» **DESCRIPTION OF THE TASK**:
Of the records that follow, copy only the lines from the line containing "Instruction: Expand the" to the line containing "Given: Click the Atualizar Tudo refresh icon", both included, exactly as written.
·····
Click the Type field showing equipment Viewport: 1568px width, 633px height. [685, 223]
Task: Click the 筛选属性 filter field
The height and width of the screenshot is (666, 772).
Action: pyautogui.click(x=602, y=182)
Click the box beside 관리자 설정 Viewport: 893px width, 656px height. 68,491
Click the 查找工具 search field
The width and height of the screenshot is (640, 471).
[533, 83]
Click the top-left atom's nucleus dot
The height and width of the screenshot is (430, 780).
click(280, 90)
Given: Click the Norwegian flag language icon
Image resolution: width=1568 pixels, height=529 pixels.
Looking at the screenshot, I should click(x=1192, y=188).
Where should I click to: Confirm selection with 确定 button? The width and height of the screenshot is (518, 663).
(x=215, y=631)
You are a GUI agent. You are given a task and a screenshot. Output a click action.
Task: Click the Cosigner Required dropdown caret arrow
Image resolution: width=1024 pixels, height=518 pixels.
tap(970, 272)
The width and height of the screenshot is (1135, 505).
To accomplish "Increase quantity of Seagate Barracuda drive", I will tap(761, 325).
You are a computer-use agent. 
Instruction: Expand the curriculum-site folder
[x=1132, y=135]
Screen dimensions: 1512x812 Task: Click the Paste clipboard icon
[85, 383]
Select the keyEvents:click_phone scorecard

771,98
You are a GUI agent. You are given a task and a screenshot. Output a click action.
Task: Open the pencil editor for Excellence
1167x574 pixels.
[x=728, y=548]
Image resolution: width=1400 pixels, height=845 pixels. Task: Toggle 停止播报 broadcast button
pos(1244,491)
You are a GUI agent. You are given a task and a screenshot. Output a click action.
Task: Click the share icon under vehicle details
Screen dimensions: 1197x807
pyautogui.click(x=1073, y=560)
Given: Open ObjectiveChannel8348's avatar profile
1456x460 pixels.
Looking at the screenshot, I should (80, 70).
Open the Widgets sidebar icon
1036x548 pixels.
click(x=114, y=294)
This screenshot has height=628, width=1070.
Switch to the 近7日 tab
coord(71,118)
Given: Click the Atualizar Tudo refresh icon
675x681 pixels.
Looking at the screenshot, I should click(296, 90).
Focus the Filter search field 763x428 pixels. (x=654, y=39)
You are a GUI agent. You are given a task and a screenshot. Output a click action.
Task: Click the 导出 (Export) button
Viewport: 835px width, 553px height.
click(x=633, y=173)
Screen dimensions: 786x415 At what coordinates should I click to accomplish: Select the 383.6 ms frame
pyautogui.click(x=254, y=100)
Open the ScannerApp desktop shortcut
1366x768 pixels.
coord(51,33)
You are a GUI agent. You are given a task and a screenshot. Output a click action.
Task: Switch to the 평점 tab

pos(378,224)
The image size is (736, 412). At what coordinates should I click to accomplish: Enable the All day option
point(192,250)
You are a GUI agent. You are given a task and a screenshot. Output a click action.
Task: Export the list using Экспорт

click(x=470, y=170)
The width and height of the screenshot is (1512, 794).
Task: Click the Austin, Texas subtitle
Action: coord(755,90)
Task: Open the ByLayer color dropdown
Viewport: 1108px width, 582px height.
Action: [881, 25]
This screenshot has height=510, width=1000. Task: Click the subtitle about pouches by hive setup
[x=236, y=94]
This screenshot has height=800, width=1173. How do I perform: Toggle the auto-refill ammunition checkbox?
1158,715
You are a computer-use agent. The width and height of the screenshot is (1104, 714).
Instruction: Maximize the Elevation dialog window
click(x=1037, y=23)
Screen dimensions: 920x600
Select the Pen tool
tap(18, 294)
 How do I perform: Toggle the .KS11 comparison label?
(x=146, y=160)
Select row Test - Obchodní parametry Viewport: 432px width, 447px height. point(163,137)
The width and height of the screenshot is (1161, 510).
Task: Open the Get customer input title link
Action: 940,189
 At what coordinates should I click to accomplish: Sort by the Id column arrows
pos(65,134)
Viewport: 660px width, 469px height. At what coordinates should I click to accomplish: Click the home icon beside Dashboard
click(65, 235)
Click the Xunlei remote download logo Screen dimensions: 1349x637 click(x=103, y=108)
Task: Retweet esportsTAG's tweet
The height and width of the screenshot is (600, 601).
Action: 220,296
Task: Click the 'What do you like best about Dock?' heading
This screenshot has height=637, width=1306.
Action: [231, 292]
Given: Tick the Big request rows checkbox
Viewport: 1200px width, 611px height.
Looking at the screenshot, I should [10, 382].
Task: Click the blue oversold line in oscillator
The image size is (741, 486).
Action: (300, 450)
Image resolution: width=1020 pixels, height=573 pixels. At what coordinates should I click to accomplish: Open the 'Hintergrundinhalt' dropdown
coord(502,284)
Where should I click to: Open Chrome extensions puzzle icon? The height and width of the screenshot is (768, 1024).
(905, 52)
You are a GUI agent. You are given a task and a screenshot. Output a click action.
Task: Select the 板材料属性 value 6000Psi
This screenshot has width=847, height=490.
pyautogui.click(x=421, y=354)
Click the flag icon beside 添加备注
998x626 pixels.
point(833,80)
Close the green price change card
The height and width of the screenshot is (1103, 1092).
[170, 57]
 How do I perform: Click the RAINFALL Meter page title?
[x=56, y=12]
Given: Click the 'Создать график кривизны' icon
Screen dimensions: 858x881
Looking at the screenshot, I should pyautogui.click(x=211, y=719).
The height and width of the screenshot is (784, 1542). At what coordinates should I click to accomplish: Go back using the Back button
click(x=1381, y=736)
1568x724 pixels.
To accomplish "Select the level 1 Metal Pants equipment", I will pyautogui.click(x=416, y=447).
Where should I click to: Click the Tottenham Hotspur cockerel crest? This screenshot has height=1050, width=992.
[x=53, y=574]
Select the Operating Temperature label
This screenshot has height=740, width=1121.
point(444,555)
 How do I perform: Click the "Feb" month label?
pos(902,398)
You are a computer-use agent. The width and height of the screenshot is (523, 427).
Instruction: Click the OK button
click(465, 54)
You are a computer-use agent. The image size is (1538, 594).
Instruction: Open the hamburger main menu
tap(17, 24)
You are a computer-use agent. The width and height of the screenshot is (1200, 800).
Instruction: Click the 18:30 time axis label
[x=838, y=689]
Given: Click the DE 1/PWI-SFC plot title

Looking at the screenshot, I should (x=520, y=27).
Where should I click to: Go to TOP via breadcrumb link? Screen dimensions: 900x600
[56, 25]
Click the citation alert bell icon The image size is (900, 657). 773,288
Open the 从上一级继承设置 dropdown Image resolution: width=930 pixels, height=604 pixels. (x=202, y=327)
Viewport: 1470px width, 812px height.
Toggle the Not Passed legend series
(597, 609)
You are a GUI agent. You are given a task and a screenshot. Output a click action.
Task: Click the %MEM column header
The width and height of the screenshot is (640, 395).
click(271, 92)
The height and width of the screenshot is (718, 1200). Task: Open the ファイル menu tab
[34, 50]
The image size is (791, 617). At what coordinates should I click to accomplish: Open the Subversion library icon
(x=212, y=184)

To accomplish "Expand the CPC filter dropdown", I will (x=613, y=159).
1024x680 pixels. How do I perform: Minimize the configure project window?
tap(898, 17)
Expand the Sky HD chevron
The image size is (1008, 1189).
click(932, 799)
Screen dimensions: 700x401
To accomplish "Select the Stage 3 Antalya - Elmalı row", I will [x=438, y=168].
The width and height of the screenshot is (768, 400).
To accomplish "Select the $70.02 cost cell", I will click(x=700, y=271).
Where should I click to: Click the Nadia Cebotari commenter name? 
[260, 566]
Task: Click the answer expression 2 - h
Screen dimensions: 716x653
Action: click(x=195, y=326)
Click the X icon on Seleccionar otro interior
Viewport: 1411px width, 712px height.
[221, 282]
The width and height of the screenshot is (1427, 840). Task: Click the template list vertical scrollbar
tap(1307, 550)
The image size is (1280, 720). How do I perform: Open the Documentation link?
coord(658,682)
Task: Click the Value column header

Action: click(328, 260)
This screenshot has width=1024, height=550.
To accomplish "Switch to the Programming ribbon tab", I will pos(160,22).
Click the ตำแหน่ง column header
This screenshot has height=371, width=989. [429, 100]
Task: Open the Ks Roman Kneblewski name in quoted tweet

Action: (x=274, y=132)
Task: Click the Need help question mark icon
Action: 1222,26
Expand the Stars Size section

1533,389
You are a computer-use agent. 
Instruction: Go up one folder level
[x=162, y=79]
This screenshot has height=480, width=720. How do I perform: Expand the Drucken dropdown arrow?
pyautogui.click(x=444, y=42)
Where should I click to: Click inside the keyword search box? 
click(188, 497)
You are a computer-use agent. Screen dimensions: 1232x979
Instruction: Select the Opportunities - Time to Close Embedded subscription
·····
» **YOUR SOLUTION**:
Instruction: Expand the curriculum-site folder
[x=1132, y=135]
Screen dimensions: 1512x812 Task: Click the Paste clipboard icon
[85, 383]
Select the keyEvents:click_phone scorecard

771,98
You are a GUI agent. You are given a task and a screenshot. Output a click action.
Task: Open the pencil editor for Excellence
1167x574 pixels.
[x=728, y=548]
Image resolution: width=1400 pixels, height=845 pixels. Task: Toggle 停止播报 broadcast button
pos(1244,491)
You are a GUI agent. You are given a task and a screenshot. Output a click action.
Task: Click the share icon under vehicle details
Screen dimensions: 1197x807
pyautogui.click(x=1073, y=560)
Given: Open ObjectiveChannel8348's avatar profile
1456x460 pixels.
Looking at the screenshot, I should (80, 70).
Open the Widgets sidebar icon
1036x548 pixels.
click(x=114, y=294)
This screenshot has height=628, width=1070.
Switch to the 近7日 tab
coord(71,118)
Given: Click the Atualizar Tudo refresh icon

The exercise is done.